> EXERCISE:
Please give only the number of lines in the listing below that contain "computer".

(RECORDS TO PROCESS begins)

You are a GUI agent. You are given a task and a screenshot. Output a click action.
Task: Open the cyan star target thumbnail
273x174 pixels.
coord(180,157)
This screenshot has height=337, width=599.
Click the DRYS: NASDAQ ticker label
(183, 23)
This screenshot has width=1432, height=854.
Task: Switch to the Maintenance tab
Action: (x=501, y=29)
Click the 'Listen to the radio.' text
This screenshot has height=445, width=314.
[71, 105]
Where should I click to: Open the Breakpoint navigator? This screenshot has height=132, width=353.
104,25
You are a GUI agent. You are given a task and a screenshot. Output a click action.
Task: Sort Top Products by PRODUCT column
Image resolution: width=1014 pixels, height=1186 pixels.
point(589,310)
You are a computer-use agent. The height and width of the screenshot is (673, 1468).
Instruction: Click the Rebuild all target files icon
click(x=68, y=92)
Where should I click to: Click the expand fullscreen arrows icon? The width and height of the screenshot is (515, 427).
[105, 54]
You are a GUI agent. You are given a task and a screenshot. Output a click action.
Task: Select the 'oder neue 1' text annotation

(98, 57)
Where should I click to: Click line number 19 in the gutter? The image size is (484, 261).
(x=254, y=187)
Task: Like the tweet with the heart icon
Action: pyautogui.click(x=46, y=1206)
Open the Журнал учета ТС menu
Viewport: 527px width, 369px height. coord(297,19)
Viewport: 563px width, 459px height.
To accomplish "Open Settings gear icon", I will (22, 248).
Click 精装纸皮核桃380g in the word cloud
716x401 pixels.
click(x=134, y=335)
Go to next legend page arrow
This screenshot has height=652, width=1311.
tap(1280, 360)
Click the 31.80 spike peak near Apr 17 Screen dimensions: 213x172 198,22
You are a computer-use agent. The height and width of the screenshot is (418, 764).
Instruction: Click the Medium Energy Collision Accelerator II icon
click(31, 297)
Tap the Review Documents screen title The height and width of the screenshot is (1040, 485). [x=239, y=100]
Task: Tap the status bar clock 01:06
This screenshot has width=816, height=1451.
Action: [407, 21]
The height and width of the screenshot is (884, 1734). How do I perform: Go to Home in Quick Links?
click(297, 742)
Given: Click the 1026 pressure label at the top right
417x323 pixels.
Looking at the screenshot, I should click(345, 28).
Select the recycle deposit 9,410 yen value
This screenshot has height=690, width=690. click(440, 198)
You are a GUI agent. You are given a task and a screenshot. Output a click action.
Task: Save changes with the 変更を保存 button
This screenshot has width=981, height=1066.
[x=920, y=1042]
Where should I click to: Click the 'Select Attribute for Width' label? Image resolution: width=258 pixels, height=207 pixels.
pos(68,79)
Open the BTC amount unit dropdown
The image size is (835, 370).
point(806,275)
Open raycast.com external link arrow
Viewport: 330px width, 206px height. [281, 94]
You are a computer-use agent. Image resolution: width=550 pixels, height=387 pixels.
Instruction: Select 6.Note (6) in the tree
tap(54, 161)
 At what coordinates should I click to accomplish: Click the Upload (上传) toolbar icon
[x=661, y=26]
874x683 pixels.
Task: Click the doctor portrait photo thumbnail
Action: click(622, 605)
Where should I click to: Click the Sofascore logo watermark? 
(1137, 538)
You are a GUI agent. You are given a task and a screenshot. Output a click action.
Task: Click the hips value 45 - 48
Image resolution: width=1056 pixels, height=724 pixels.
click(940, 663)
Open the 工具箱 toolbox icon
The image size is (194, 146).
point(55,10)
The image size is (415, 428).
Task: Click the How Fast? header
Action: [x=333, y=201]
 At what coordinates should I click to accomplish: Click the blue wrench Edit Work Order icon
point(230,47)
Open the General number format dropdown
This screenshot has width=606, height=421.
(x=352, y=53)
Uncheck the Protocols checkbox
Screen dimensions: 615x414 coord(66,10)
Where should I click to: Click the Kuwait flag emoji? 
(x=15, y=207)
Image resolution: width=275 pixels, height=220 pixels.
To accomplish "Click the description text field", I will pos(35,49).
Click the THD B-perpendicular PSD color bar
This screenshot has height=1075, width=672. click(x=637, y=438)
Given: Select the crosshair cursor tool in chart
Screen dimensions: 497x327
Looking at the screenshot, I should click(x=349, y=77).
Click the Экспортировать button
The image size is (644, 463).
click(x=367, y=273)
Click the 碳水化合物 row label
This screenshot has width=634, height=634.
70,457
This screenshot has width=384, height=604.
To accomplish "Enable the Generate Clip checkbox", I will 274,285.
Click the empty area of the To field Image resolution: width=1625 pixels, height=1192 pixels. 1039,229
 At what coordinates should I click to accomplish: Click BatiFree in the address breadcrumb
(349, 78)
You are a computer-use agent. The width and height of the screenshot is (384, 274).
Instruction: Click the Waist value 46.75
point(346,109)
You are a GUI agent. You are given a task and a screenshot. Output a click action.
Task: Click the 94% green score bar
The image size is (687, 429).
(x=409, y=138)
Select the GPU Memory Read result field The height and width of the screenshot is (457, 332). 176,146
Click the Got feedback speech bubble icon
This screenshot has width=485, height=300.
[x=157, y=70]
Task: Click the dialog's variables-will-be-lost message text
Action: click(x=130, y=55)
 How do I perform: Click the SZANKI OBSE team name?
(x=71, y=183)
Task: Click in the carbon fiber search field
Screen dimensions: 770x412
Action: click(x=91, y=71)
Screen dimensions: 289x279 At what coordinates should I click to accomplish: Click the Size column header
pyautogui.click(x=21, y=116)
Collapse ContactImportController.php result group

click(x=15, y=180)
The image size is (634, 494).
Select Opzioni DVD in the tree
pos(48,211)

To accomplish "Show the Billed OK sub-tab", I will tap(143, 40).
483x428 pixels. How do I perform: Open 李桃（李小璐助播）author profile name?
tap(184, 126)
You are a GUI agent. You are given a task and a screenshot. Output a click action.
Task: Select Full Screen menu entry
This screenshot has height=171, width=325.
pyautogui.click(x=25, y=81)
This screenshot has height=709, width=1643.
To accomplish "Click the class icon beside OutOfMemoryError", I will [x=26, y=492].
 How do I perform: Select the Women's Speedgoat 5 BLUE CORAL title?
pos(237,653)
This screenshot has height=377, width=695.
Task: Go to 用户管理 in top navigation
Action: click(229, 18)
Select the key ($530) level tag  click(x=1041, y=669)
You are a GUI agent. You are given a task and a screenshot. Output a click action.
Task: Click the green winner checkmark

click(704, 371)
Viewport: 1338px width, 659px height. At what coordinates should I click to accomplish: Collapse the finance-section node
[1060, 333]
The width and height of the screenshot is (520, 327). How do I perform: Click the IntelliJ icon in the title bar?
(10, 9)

(RECORDS TO PROCESS ends)

> EXERCISE OUTPUT:
4